(Entries on target coordinates)
▬▬▬▬▬▬▬▬▬▬
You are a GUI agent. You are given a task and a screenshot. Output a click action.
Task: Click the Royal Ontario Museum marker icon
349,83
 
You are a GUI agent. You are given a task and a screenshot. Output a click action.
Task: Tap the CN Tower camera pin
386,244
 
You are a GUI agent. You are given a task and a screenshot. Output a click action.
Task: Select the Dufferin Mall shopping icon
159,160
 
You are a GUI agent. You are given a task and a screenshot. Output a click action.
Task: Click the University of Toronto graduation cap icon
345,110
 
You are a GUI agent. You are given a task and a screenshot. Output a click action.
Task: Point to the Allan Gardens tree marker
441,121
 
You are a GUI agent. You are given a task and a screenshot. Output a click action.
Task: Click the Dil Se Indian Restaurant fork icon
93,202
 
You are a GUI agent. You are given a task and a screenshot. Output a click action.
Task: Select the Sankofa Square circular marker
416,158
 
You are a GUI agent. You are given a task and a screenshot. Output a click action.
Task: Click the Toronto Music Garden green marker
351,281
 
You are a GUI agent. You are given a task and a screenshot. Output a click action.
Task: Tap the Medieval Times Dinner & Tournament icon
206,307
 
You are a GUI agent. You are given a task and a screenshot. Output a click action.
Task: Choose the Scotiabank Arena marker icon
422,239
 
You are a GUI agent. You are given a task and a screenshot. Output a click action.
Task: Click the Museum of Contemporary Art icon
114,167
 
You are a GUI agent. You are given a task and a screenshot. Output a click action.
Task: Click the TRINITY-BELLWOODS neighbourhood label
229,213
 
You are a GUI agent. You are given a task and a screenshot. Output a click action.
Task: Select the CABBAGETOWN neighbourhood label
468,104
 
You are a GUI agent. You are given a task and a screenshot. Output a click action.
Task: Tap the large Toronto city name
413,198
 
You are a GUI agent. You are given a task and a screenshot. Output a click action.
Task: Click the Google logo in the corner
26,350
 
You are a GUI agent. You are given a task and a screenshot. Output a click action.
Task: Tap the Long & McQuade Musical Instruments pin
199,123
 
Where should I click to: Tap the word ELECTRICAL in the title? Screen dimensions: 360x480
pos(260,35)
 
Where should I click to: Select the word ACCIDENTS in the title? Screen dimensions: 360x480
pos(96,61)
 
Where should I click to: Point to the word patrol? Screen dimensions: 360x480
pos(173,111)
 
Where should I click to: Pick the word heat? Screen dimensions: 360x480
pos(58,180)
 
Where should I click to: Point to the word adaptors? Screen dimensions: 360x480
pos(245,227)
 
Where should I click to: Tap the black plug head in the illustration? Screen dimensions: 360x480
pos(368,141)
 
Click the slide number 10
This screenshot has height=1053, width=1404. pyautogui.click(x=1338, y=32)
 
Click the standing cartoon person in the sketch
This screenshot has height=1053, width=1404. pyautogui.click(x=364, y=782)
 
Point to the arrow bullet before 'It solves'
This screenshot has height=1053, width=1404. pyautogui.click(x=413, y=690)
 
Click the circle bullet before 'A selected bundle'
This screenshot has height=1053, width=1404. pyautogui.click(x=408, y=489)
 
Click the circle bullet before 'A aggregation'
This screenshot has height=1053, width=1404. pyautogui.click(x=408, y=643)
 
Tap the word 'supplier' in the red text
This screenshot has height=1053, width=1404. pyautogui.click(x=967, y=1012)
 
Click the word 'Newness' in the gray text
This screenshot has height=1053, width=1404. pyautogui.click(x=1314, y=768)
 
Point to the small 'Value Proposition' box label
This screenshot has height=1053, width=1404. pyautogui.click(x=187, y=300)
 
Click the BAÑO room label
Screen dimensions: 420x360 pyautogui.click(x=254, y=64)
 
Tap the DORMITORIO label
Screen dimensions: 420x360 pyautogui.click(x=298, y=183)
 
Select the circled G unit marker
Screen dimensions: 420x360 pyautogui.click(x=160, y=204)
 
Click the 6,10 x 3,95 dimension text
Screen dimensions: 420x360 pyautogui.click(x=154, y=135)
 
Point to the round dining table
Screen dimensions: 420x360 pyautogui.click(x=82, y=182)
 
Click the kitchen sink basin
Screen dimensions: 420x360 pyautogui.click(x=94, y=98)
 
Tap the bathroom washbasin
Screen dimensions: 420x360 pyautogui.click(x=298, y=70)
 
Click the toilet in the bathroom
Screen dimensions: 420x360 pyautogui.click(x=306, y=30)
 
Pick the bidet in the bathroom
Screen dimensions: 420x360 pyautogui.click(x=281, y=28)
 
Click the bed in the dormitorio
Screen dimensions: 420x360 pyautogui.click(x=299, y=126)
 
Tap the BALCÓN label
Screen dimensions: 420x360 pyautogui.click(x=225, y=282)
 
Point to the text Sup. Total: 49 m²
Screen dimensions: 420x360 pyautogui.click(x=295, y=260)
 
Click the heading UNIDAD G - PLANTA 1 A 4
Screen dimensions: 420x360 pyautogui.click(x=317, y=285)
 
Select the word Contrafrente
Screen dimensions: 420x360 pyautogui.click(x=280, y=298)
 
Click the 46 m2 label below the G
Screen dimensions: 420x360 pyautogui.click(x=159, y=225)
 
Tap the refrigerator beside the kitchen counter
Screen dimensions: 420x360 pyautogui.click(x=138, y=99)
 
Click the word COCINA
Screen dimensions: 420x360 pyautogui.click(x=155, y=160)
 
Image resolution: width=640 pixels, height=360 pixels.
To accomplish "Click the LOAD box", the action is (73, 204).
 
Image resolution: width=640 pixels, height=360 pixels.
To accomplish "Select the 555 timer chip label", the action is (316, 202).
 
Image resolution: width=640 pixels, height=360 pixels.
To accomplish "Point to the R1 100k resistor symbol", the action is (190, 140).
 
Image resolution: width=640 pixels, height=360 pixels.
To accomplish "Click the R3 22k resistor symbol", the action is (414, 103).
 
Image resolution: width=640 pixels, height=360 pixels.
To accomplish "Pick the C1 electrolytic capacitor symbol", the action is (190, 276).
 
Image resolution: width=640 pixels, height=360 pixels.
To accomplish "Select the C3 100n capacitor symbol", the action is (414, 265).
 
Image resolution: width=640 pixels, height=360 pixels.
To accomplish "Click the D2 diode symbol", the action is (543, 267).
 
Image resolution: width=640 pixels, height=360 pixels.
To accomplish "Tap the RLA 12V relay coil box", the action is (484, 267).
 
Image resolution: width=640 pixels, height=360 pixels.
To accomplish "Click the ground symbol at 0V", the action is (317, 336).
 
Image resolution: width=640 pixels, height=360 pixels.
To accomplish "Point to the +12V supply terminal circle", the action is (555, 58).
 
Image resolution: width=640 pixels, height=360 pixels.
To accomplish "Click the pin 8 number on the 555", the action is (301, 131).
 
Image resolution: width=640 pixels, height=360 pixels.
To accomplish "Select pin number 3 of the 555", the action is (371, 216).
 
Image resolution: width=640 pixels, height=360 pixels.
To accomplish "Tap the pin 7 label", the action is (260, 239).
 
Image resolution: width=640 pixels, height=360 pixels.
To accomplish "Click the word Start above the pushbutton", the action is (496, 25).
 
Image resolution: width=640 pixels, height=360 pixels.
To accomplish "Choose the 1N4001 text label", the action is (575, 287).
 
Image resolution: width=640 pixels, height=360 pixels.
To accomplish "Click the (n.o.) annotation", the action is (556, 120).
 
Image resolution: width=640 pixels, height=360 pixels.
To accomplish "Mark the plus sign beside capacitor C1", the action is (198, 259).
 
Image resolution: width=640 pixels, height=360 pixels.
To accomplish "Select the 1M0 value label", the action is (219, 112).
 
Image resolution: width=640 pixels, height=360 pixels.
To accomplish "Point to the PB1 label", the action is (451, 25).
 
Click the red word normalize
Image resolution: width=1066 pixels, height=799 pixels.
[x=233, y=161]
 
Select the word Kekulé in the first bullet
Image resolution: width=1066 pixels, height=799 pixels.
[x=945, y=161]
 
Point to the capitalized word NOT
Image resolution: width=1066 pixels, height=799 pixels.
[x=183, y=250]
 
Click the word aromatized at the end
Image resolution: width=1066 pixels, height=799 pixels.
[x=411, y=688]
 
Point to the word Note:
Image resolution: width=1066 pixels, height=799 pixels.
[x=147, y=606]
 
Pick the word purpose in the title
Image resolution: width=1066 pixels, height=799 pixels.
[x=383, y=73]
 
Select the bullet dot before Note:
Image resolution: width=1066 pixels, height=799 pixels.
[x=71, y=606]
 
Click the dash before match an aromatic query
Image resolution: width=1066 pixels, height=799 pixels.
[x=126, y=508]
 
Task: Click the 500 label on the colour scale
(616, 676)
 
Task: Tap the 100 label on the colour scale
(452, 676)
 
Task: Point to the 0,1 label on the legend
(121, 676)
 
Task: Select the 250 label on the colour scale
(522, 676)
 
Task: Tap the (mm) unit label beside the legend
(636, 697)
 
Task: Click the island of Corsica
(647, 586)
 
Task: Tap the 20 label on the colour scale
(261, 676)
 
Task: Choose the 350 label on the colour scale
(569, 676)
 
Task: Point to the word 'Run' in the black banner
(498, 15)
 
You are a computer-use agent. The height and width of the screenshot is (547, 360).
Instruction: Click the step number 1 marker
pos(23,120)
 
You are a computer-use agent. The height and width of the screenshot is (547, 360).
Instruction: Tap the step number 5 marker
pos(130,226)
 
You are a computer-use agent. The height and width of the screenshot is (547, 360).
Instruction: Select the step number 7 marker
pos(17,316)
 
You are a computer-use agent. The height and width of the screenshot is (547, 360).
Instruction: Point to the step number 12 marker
▬▬▬▬▬▬▬▬▬▬
* [What you have to do] Which lines in the items above contain the word "Toronto"? Pick out each one and copy it in full, treating uppercase and lowercase as different.

* [Task result]
Task: Click the University of Toronto graduation cap icon
Task: Click the Toronto Music Garden green marker
Task: Tap the large Toronto city name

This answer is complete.